Mi tía abuela le sacó al porche, para que la
conversación quedara entre ellos, sin que la escuchara el muchacho, al que mi
tío abuelo Agustín hacía señas agitando una banana.
— ¿Usted en qué
mundo me vive José?
— No comprendo.
— ¿Usted se cree
que en La Salle van a admitir a un chico de color?
— ¿Piensa usted qué
no?
— Naturalmente.
Mire, voy a comprarle ropa, pero no para el colegio. Le compraré todo lo
necesario, y haré por el lo que usted me diga, pero será mejor que si piensa
instruirle le ponga un maestro en casa. No pase por esa humillación, ni haga
pasar al niño tampoco.
— Se llama
Zacarías.
— Pues muy bien.
— ¿No va a
preguntarme por qué lo he recogido?
— ¡No! Usted sabrá.
Cuando se fueron, mi tío abuelo se había
disgustado porque el niño no había saltado a por la banana.
—Desagradecido.
—¿Desagradecido? Que no es un mono Agustín,
por Dios.
—¿De dónde lo habrá sacado?
—Del
coño de su madre.
Consuelo
era muy deslenguada, teniendo en cuenta que procedía de buena familia y había
recibido una educación esmeradísima en colegio de monjas católicas irlandesas. Mi
abuela Caridad, se hubiera puesto roja hasta la raíz del pelo si la hubiera
escuchado, más de indignación que de
vergüenza. Y a mi otra tía abuela, Teresa, le habría dado un patatús. Agustín,
al que decían el colorado, estaba acostumbrado y se quedó tan campante. Eso sí:
ya se enteraría el de donde carajo había sacado José Arango al monito.
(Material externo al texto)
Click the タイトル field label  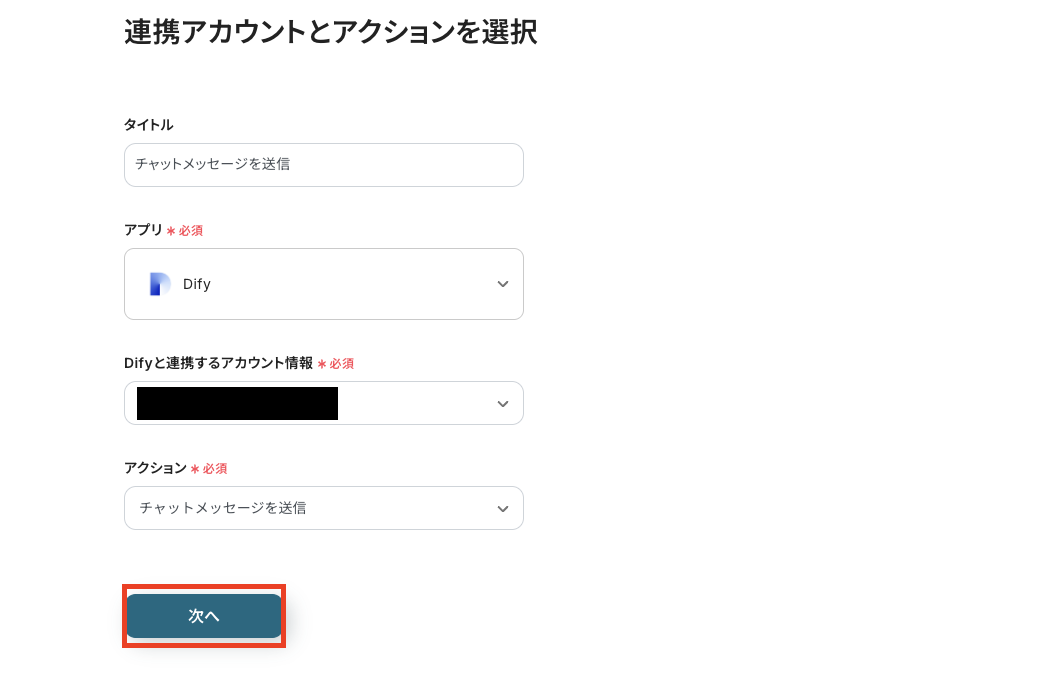click(148, 125)
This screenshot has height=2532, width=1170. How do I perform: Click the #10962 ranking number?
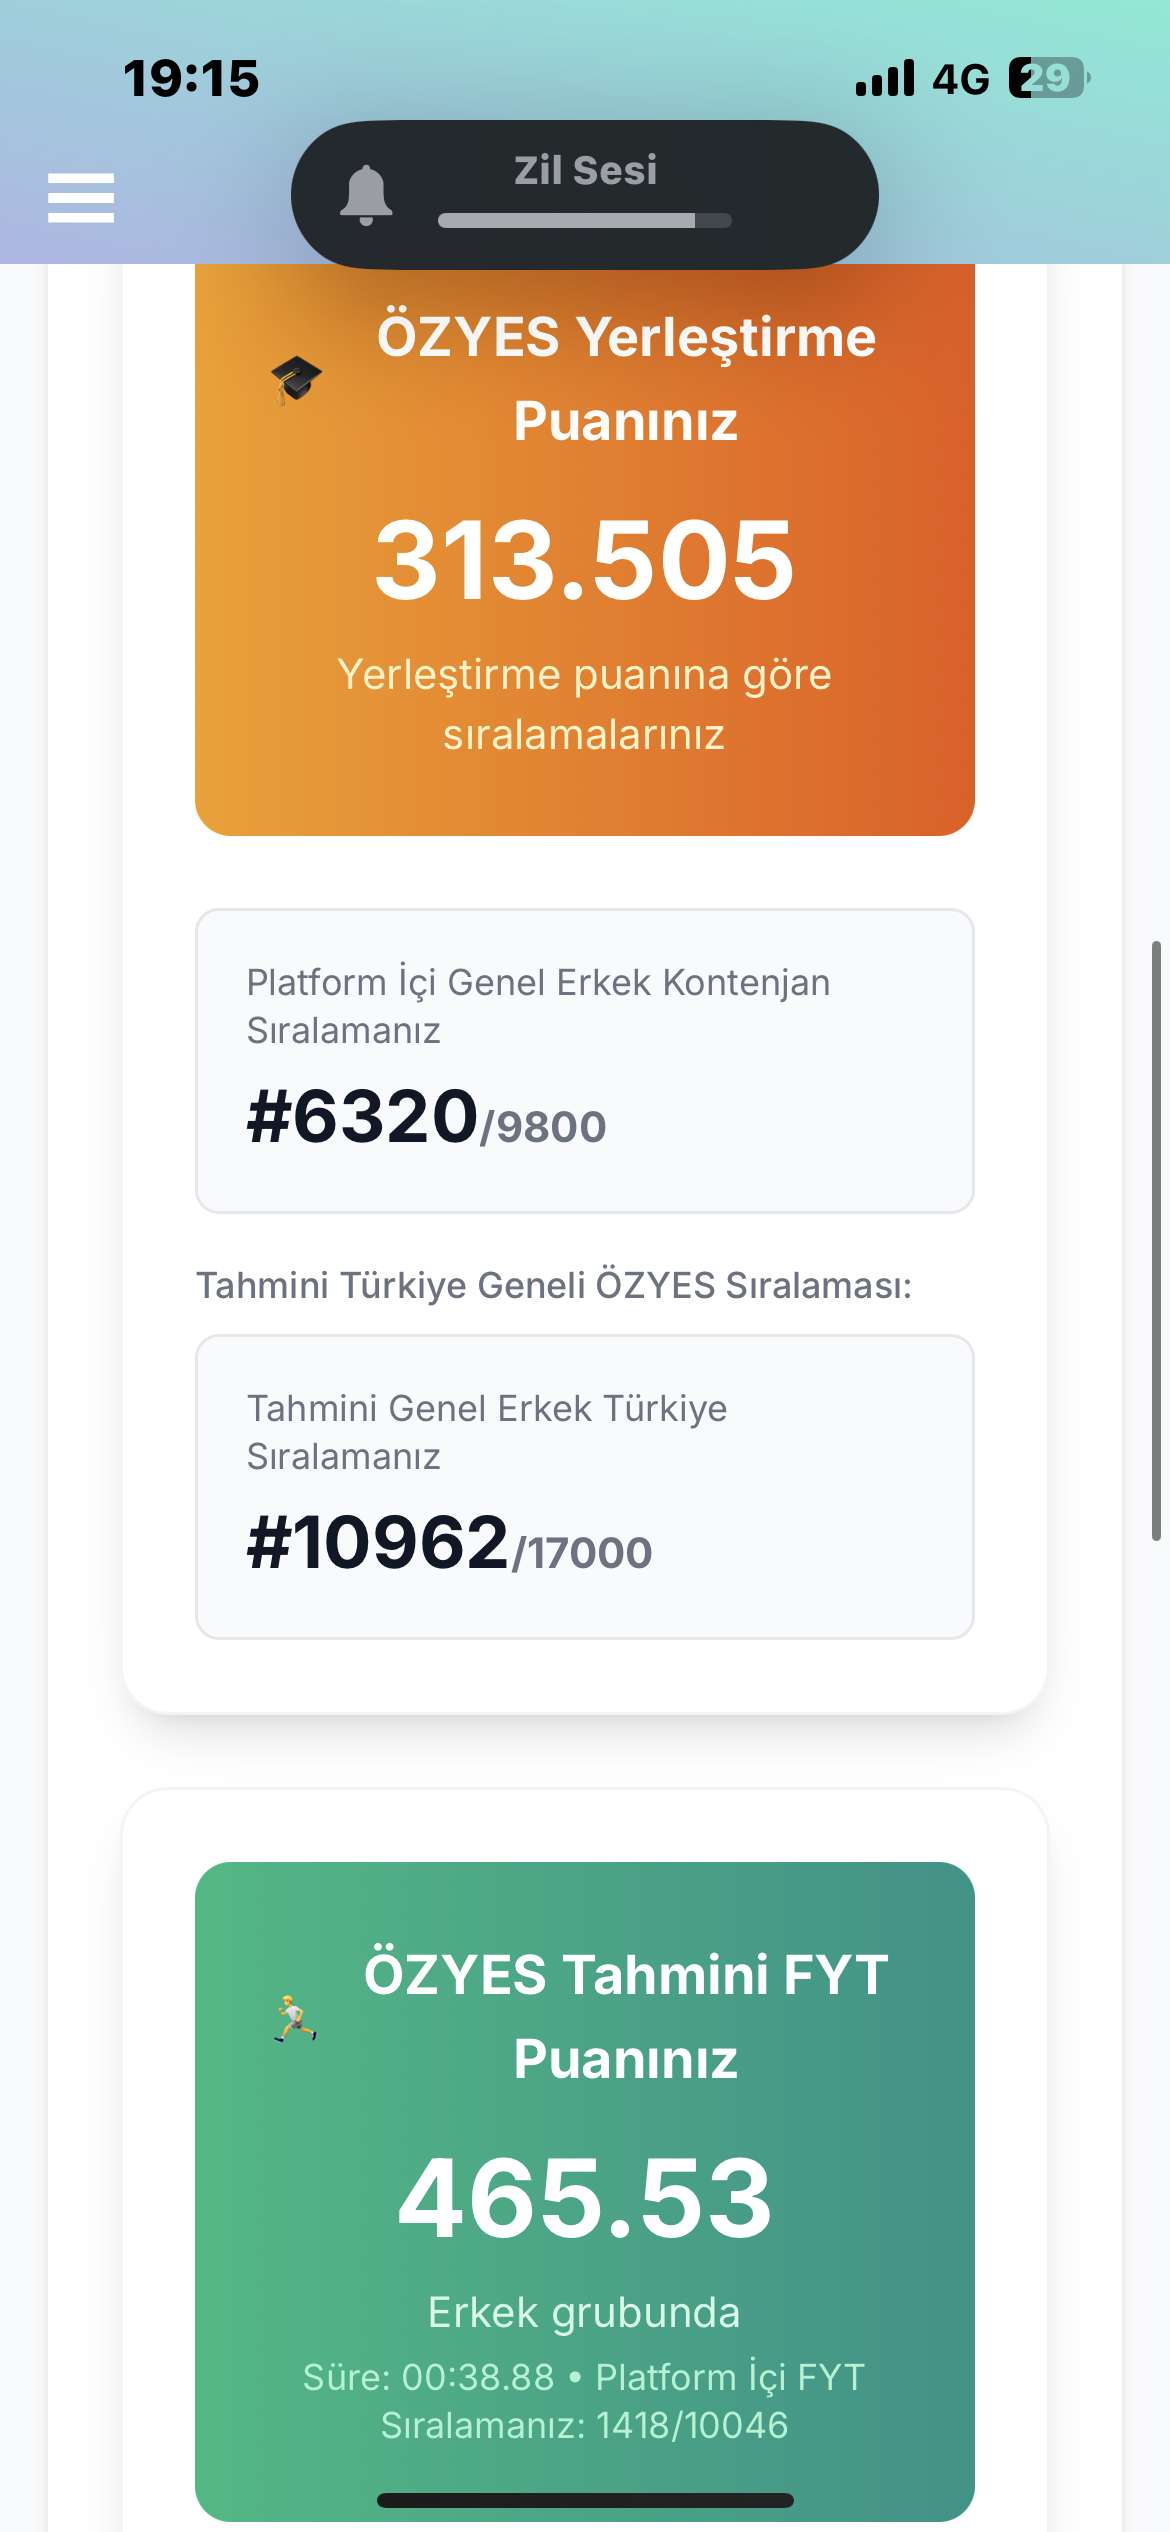pyautogui.click(x=379, y=1543)
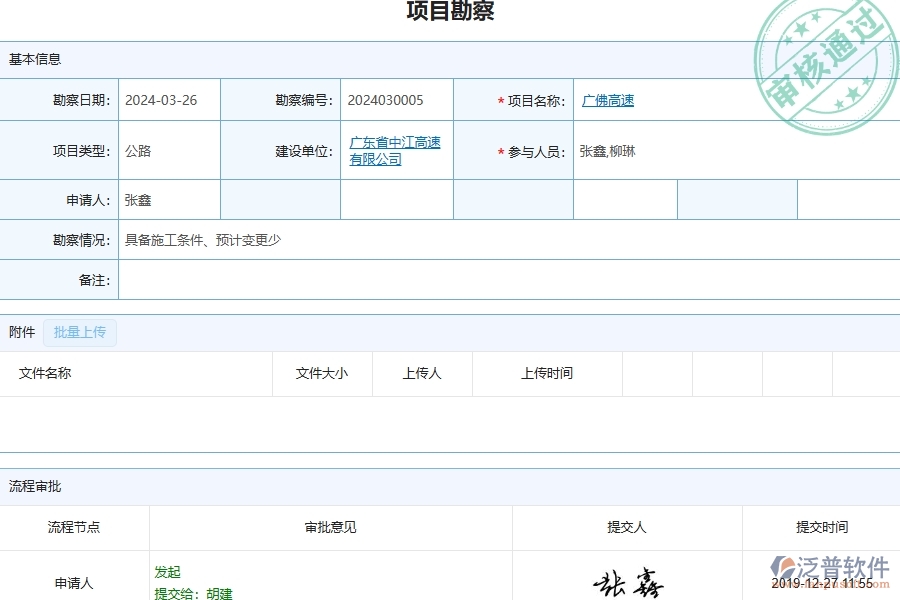Click the 审核通过 approval stamp
The width and height of the screenshot is (900, 600).
[824, 60]
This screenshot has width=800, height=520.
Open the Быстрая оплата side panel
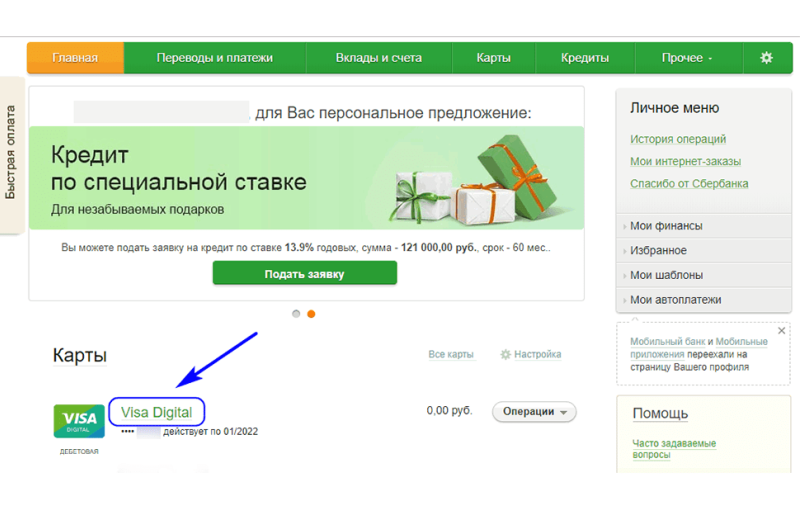point(11,156)
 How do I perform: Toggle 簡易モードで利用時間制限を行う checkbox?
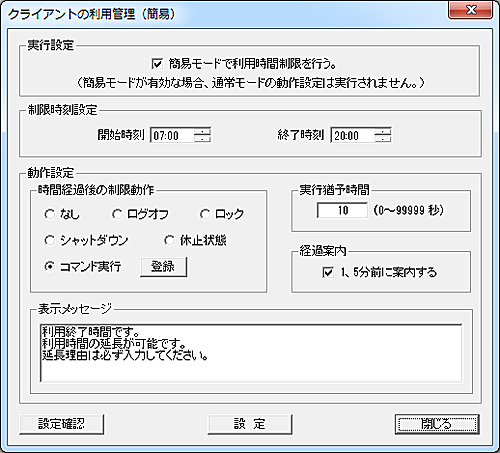(157, 64)
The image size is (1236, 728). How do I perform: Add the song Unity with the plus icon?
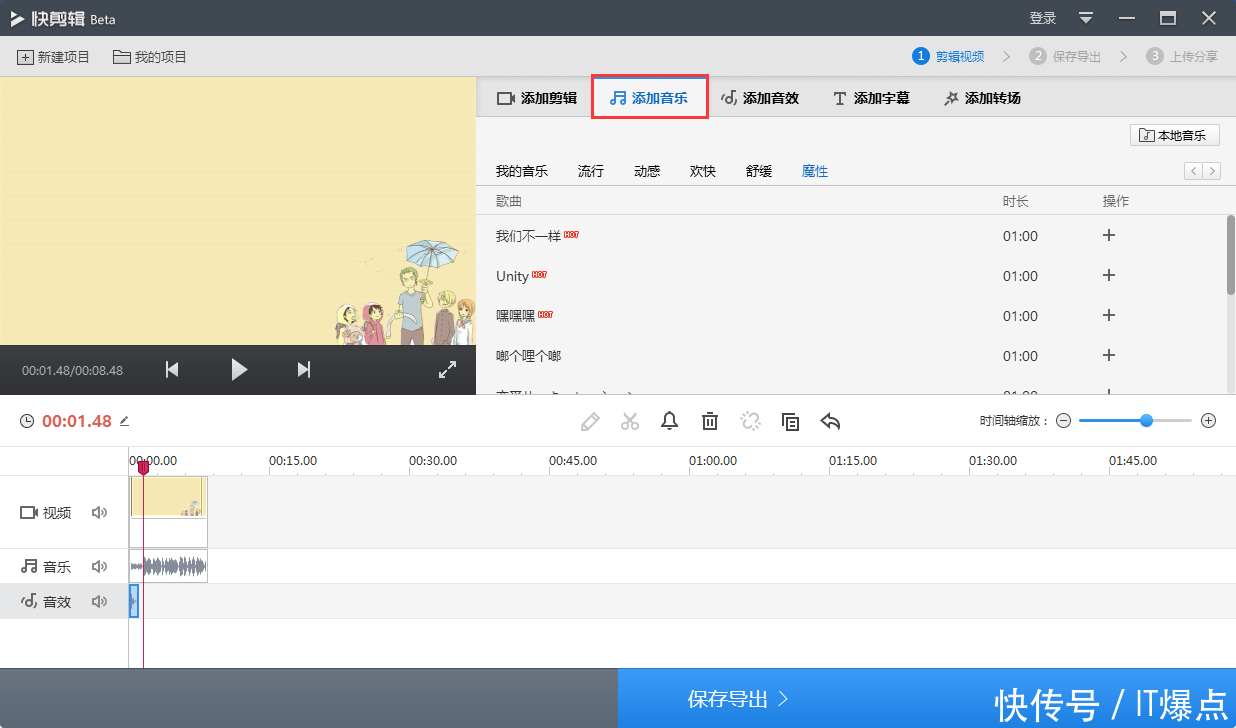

En los días siguientes, en la Reguladora[2], en los corrillos de
astures y preferentemente en los de avianos se dijo de todo. Mi tío abuelo Agustín,
el colorado, se lo refería a su mujer mientras comían.
— Es hijo de José y
de una negra del bohío.
—¡Qué
notición! Lo mismo te la publica el diario de La Marina. Fíjate que yo pensaba
que la madre podía ser gringa. Gringa y rubia platino.
— Tu ríete, pero
hay quien dice que lo ha robado.
— Ese será el tonto
del bote de Luis García. ¿Para qué tendría que robar un niño y negro además,
que solo le va a traer problemas?
— También se dice
que…
— Mira: no quiero
escuchar más sandeces. De donde haya salido el chico no nos importa, ni a
nosotros ni a nadie. Punto.
— Yo creo que sí, que
es su hijo. Hay negras muy guapas…
Mi tía abuela lo
miró fijamente, y se levantó de la mesa para no comenzar una discusión. Decir
que hay negras guapas, si huelen a cabra. ¡Por Dios!
[1] Casa de salud del Centro
Asturiano de La Habana, inaugurada en 1897. Hoy es el hospital Salvador
Allende.
[2] Hotel restaurant, creado
por una sociedad de tabaqueros asturianos, con el fin de regular, de ahí el
nombre, los precios de las comidas y el alojamiento, creando un servicio
asequible y digno para los empleados de las fábricas de tabaco. En sus cocinas
estaba prohibido el aprovechamiento de las sobras, como ocurría en otros
establecimientos, con los consiguientes problemas de salud que la practica
conllevaba. Ubicado en la calle Amistad, comenzó a funcionar en 1888.